Growing up in North Idaho, Sydney’s junior high and high school years were defined by infection control, hospital visits, and helping raise their three younger siblings while their dad battled cancer. Sydney’s grandfather was also fighting leukemia. The hospital became a second home.
Then, at age 21, Sydney’s world shattered again.
They had just started classes for early childhood development when their infant daughter, Harper, became feverish and lethargic. At their grandmother’s urging, Sydney took her to the pediatric clinic. Within hours, they were rushed across the street to the ER at Kootenai Health—the same hospital where Sydney now works as a CNA.

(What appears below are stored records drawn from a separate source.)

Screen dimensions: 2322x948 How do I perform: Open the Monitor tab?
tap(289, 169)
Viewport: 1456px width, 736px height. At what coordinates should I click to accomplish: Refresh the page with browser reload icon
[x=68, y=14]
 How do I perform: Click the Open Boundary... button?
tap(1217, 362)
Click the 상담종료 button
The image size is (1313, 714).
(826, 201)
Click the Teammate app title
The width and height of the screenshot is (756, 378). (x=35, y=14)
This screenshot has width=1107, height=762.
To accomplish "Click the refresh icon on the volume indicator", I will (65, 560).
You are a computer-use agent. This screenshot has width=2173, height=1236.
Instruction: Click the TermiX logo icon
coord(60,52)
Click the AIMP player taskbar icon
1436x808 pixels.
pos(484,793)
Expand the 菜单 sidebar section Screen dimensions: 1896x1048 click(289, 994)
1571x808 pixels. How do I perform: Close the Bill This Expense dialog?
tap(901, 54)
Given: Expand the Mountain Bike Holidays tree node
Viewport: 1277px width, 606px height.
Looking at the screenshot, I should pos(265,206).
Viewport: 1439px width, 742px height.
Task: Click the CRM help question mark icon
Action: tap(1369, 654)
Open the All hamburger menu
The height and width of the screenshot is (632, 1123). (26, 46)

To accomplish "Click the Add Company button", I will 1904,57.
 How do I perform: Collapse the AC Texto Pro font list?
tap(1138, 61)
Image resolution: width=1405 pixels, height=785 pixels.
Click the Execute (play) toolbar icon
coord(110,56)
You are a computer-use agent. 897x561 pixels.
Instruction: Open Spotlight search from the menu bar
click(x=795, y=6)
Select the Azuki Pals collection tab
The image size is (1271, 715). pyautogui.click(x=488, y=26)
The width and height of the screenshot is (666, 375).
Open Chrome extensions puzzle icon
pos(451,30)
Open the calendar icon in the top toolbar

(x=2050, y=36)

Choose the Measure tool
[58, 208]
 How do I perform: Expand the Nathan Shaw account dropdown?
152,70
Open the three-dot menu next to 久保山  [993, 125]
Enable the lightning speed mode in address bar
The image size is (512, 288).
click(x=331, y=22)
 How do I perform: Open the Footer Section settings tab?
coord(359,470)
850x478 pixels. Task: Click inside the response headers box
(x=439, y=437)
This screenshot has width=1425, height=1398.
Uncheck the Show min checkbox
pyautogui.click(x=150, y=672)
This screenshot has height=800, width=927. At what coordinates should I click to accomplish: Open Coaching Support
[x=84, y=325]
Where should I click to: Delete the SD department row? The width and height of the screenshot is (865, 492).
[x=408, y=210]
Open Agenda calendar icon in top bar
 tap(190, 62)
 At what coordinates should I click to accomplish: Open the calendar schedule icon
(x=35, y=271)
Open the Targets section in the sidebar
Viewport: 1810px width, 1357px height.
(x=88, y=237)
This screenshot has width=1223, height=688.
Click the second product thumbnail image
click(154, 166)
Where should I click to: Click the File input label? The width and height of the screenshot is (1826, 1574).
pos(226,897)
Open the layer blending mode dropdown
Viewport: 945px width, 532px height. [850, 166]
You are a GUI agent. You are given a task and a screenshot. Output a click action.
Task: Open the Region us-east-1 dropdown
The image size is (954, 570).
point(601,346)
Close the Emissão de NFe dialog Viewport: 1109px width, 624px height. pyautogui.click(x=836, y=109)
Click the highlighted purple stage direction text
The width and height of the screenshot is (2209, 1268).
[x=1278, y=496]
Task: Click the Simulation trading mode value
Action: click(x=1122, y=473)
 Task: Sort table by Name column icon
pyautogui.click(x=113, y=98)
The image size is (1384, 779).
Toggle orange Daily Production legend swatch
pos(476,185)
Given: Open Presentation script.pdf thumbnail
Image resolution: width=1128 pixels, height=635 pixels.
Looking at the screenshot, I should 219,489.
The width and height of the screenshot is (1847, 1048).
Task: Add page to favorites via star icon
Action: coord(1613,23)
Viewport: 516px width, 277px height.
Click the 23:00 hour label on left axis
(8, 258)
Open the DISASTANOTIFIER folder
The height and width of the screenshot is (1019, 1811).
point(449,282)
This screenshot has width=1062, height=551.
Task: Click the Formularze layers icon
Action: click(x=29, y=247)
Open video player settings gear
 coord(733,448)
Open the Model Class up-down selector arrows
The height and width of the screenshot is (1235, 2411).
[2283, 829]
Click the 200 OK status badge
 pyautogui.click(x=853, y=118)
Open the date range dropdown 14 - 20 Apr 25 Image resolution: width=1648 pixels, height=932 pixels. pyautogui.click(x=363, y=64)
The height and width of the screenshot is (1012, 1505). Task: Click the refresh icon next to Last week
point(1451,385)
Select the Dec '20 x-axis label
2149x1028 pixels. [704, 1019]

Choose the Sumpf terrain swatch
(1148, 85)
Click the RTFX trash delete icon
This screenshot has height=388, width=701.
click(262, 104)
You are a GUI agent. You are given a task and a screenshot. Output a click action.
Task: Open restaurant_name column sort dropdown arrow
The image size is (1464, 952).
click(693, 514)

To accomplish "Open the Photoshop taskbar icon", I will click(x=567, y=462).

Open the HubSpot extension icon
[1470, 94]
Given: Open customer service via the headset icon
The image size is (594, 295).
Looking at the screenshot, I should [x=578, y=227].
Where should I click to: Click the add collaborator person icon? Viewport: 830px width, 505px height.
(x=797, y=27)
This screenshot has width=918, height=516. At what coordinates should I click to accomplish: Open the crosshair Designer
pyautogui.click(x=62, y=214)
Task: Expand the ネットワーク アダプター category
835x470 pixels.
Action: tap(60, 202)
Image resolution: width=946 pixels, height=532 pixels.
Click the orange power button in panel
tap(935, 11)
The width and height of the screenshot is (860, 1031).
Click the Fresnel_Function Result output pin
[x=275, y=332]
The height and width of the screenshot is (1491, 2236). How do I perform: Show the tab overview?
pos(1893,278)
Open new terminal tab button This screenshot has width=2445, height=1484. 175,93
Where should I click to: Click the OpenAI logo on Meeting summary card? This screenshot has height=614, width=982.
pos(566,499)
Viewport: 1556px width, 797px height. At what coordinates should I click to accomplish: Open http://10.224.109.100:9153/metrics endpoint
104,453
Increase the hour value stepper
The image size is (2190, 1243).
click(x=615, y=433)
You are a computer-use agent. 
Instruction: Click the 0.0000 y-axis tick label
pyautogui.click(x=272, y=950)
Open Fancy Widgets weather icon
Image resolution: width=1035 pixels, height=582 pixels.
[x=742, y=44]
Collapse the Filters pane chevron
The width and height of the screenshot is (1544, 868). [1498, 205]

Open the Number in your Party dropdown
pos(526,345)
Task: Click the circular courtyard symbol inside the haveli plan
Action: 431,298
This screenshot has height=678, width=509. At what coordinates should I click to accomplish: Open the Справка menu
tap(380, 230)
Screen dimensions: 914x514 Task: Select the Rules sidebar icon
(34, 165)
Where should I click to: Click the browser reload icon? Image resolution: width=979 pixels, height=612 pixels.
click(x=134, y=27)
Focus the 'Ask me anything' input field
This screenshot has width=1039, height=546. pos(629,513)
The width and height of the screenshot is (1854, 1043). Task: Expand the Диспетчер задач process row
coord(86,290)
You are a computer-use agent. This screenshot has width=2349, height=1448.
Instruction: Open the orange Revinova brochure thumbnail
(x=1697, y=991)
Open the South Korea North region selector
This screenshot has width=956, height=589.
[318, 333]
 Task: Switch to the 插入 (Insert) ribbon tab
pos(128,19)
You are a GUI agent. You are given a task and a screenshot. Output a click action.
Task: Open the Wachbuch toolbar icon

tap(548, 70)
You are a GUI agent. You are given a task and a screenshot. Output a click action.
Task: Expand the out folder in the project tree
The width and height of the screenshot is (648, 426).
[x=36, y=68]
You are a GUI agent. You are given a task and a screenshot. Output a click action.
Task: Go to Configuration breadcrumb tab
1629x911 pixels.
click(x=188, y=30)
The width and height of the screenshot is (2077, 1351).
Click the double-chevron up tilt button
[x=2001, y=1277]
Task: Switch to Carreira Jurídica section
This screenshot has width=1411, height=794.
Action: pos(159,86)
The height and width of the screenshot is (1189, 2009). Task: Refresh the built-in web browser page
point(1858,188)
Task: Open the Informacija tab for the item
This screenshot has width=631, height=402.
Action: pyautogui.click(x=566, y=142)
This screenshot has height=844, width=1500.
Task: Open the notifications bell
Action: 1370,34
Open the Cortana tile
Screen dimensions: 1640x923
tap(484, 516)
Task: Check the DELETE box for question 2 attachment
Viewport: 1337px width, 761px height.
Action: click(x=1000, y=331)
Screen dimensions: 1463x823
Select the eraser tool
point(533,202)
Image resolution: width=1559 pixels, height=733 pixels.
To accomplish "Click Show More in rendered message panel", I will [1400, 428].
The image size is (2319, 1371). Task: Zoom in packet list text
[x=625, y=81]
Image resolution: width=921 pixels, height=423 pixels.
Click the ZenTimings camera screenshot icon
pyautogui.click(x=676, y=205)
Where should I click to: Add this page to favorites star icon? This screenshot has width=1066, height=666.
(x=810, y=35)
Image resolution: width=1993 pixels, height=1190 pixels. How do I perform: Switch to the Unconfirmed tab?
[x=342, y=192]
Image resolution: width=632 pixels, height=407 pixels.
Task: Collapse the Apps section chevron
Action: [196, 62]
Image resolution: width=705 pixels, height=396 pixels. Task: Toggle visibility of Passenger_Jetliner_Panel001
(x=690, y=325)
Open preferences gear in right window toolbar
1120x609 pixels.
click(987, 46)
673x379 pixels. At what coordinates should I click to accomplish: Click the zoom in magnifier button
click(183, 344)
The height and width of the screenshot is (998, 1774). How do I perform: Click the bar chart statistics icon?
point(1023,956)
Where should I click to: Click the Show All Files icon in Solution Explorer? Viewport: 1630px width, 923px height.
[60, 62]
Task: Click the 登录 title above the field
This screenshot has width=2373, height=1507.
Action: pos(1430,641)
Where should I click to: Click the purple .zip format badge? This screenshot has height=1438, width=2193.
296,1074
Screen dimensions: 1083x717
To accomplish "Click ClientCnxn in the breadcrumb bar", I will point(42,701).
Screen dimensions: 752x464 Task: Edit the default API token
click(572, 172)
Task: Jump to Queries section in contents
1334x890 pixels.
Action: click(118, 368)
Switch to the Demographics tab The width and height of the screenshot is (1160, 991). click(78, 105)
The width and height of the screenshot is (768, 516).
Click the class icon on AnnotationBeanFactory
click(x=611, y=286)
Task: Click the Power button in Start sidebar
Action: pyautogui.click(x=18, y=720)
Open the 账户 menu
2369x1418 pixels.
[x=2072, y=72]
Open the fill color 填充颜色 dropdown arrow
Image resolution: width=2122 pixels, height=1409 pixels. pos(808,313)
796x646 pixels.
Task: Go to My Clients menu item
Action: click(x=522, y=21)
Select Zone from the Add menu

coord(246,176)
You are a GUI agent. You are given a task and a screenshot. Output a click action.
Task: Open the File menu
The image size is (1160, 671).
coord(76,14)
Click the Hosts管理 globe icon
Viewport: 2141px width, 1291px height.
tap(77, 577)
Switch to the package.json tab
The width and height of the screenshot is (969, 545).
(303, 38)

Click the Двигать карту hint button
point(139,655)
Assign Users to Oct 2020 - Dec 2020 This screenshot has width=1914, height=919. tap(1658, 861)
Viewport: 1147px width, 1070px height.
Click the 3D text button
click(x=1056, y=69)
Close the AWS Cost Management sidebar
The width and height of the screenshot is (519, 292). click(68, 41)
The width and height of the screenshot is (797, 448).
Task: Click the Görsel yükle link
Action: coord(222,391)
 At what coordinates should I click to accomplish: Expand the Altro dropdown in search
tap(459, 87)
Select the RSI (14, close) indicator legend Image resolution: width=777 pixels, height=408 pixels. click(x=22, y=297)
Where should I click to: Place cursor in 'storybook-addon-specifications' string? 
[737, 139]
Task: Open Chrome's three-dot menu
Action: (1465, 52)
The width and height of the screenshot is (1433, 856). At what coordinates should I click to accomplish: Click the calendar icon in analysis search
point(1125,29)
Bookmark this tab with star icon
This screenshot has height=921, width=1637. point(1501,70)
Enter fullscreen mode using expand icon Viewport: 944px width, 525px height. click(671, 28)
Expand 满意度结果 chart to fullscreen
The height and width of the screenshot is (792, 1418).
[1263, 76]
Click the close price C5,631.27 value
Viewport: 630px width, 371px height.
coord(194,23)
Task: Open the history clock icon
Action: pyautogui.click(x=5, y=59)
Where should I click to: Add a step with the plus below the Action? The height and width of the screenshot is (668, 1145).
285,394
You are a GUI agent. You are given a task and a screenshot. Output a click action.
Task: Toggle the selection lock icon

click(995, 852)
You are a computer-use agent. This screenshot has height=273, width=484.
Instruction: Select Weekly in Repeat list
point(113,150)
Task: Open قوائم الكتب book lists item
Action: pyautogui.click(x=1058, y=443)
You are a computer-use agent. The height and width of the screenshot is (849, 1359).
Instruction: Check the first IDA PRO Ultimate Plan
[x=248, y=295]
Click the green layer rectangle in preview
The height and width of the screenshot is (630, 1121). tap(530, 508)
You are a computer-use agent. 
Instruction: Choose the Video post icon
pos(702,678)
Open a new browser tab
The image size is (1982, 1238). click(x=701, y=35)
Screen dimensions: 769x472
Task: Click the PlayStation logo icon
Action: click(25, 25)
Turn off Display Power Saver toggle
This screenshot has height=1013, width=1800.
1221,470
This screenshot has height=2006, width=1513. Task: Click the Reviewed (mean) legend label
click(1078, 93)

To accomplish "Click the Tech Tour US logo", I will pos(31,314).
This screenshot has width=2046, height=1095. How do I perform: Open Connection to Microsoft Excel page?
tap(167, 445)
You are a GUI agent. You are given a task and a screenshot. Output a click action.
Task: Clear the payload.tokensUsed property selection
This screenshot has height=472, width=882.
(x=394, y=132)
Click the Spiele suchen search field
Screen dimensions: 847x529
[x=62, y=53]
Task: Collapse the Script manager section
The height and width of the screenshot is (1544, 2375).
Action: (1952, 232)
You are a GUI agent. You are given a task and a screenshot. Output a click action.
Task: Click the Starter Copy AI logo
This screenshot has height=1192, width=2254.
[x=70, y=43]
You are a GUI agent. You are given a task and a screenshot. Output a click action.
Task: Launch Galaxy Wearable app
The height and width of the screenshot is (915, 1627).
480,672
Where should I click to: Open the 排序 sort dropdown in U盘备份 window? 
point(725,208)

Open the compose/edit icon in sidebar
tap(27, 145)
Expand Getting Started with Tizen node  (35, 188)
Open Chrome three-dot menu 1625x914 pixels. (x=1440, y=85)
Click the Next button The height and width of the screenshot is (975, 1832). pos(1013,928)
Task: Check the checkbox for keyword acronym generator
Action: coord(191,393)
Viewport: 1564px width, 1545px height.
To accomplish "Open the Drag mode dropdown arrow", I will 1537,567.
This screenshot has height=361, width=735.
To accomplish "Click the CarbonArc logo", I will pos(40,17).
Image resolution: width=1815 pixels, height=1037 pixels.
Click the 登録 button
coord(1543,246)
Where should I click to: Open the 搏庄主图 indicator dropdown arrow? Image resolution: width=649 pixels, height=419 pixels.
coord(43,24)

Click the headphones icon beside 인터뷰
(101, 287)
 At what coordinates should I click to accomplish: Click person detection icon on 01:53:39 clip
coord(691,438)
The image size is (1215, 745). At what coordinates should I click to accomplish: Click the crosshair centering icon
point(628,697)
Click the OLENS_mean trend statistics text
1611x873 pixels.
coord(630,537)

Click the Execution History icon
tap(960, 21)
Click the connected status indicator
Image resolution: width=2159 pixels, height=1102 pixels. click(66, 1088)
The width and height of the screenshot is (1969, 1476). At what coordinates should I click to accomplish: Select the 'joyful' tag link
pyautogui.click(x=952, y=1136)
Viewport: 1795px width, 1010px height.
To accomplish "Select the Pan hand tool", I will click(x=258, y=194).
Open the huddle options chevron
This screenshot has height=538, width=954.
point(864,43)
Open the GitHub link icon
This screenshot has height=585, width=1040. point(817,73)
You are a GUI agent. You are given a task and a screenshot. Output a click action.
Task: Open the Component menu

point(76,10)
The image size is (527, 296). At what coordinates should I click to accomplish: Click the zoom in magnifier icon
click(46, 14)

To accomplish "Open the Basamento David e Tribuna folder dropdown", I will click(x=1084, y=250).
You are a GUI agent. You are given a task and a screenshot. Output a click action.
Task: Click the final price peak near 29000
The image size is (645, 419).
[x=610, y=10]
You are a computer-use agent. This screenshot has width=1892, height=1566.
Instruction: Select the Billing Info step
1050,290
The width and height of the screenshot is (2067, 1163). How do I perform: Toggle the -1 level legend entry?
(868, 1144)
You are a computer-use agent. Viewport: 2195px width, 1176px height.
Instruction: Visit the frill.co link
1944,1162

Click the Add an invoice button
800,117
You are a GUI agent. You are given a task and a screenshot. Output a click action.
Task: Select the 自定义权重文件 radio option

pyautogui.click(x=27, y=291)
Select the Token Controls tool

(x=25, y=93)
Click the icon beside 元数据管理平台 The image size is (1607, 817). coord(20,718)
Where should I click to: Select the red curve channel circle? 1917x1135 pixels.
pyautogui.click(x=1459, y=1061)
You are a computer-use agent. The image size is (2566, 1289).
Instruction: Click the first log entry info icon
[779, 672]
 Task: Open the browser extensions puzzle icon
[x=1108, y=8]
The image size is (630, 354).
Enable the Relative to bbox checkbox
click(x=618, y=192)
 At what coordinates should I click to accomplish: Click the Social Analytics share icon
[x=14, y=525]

“The doctor came in and told me my daughter had cancer,” said Sydney. “She had acute lymphoblastic leukemia with 85% blasts and an MLL rearrangement. Her chances of survival were about 40%.”
What followed was an unrelenting battle: an ambulance ride from Coeur d’Alene to Spokane; eight months at the Ronald McDonald House; multiple rounds of chemotherapy that failed to bring remission; a clinical trial; CAR T-cell therapy at Seattle Children’s that finally achieved remission in just 10 days; and a stem cell transplant. Then came devastating complications: severe graft-versus-host disease that caused Harper to pass pieces of her intestines; sepsis; ICU stays; and adenovirus that nearly took her life. At one point, Harper was so weak she couldn’t walk.
Through it all, Sydney became an expert home caregiver, managing central lines, NG tubes, TPN, lipids, IV antibiotics, and high-dose steroids. Sydney and Harper lived with family, relying on food stamps and social security while attending five medical appointments a week during the height of COVID.
A nurse friend who visited during those early terrifying days looked at Sydney and said, “You’re going to be a nurse.”
“My first thought was, ‘I never want to set foot in a hospital again after this,’” said Sydney. But the words stuck.
After 5 1/2 years of treatment, Harper finally rang the bell in May 2022. She was 10 months old at diagnosis and 5 1/2 years old when treatment ended.
With their daughter stable, Sydney began taking one class at a time. A friend paid for her CNA program and babysat Harper so they could attend. Sydney worked in hospice, then nights as a CNA at Kootenai Health, while finishing their associate degree in social work. In 2023, Sydney was accepted into Nightingale College’s nursing program.
The flexibility of Nightingale was a perfect fit.
“I could not go to a brick-and-mortar school because Harper still has medical stuff to this day,” said Sydney. “Nightingale let me stay home and be with her.”
Sydney balanced night shifts (discovering that “old people don’t sleep—they sundown”), parenting, and demanding coursework. One instructor stood out: Professor Dionne DeMille.
“She helped me organize my life and was just very kind and encouraging,” said Sydney.
Exactly 9 years after Harper’s diagnosis, Sydney will walk across the stage at the Nightingale College graduation ceremony. Shortly after, Sydney begins their new role as a float nurse at Kootenai Health, with long-term goals in pediatrics and, eventually, clinical trial research in pediatric oncology.
Sydney’s lived experience has profoundly shaped the nurse they want to become.
“It’s shown me the kind of nurse I want to be,” said Sydney. “The kind who brings extra snacks to the moms. The nurse that comes in at midnight because your child puked on your last shirt and you need scrubs and a shower. It’s definitely broadened my capacity for empathy and compassion.”
Sydney also turned their pain into art. During treatment, they created comics and illustrations under the Instagram handle @Marvelous_Myrna to cope. They later transformed many of those pieces into a published coloring book that tells their family’s story. bit.ly/4a7Df71


Advice for Other Aspiring Nurses

To nursing students who may be nontraditional ones facing big life challenges, Sydney offers hard-earned wisdom:
“It’s okay to fail. You’ve already done hard things. Trust the process, one day at a time. And remember the Brené Brown quote I lived by: ‘Sometimes the bravest and most important thing you can do is just show up.’”
Nursing school, they note, was not the hardest thing they’ve ever done. That perspective carried Sydney through.
Today, Sydney is a proud parent to 9-year-old Harper and their almost 13-year-old stepdaughter. Sydney will get married next month to a supportive partner who shows up calmly for the medical chaos. Sydney’s best friend from the oncology unit—a young mom who lost her son to brain cancer—will stand beside them as maid of honor.
Sydney Reep’s journey proves that our most painful chapters can become the foundation for our greatest purpose. From teenage caregiver to fierce advocate to soon-to-be registered nurse—Sydney turned survival into service.
To every student wondering if they can do this: keep showing up. Your experiences are not obstacles. They are your greatest qualifications.